I am going to attempt to reply to the topic of the current state of folk music in the UK but firstly I would like to give a rough introduction before modulating, as it were...
    Checking the Leicestershire Folk Diary, I can see several clubs that are longstanding, prominently feature 'traditional' music, some weekly, some monthly, with booked artists backed by locals. A plethora of singarounds which have seemingly open policies (a couple which I know personally do not have any problems fitting in traditional styles alongside a wide range of interlocking genres), plus various one-off gigs and, under the radar, house concerts, one of which I was invited to a couple of weeks back.
    When I first encountered folk music in my teens, it seemed to fit alongside my interest in jazz and to a lesser extent rock. Gateways: an Alex Campbell early record/Dylan/live exposure to the McPeake family in the club just founded locally, circa 1962-3, plus Anne Briggs who mightily impressed me (in Nottingham and later in London). Interest in folk music also made me rethink my somewhat dismissive attitude to country blues compared to the jazz of the time I was listening to.

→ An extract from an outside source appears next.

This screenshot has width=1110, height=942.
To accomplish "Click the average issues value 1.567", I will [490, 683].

    I've just checked an old copy of Singabout, dated 1987 which was a local zine focused on the area, edited by the late Roy Harris. A cursory count of clubs moves it upwards from those early 60's venues and I would guess that the apparent contraction that many allude to follows although this doesn't quite fit the narrative of a scene in the 80's killed off by - choose your poison. But I would accept there was a drop in the number of clubs over the years. Given the expanded variety of outlets for all musics of whatever genre in the twenty first century, cheap technology and the ease of producing recordings for cd/download etc, I would argue that these factors balance to a certain extent those contractions. Guesswork, of course, but my impression. Fwiw.

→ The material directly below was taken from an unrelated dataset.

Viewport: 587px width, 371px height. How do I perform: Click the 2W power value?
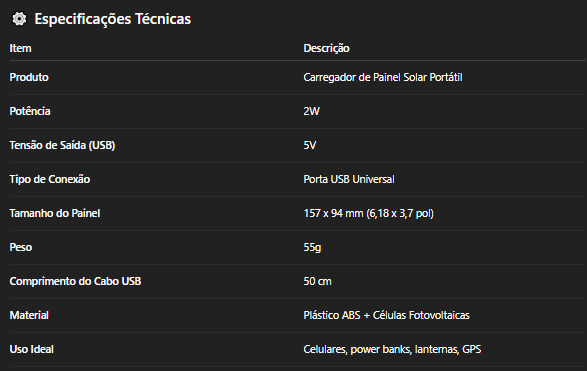311,111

    For creative musicians, labels tend to be unhelpful and often ignored. They were back in the old days, certainly. I know, I was around, from the provinces to London round 1965 and onwards. Similarly, young musicians today have no problem ranging across artificial boundaries and alongside of their contemporary creativity I've noticed a growing interest in older artists like Shirley Collins, whose 'traditional' credentials would, I assume, be unchallenged except by the more rigid retro-ideologues. A big feature in The Wire magazine and a long and favourable review of her last album provides some evidence of this. This publication, which started in the 1982 to focus on experimental jazz and evolved to cover a much wider range of challenging musics provides an interesting example of how music, art and artists evolve. It has also covered and reviewed many folk artists. If people want to see a 'tradition' frozen into said retro-ideologues' purist abstractions, which, in my experience, musicians don't waste their energy on debating, good luck to them. Similarly, if people want to embrace the generosity of spirit that my early folk heroes such as Alex Campbell, Anne Briggs, Shirley Collins exemplified and which I witness in the musics of today, they may, perhaps see that the old songs can still have meaning and audience. The 'tradition' survived the retro-ideologues, after all. So perhaps the scene - or scenes - might be in ruder health than narrow partisan interests continually and repetitively state. Imo. Fewer folk clubs? Who cares?There was one in my home town in 1963. There are still local venues where you can find traditional song as stated above.
    Overall, I see two main differences over the years are the older age demographic and the different platforms now available to musicians beyond the 'folk club' and these can well contain enough spaces for traditions to be explored in a variety of ways. Creative musicians will continue to do so, I suspect.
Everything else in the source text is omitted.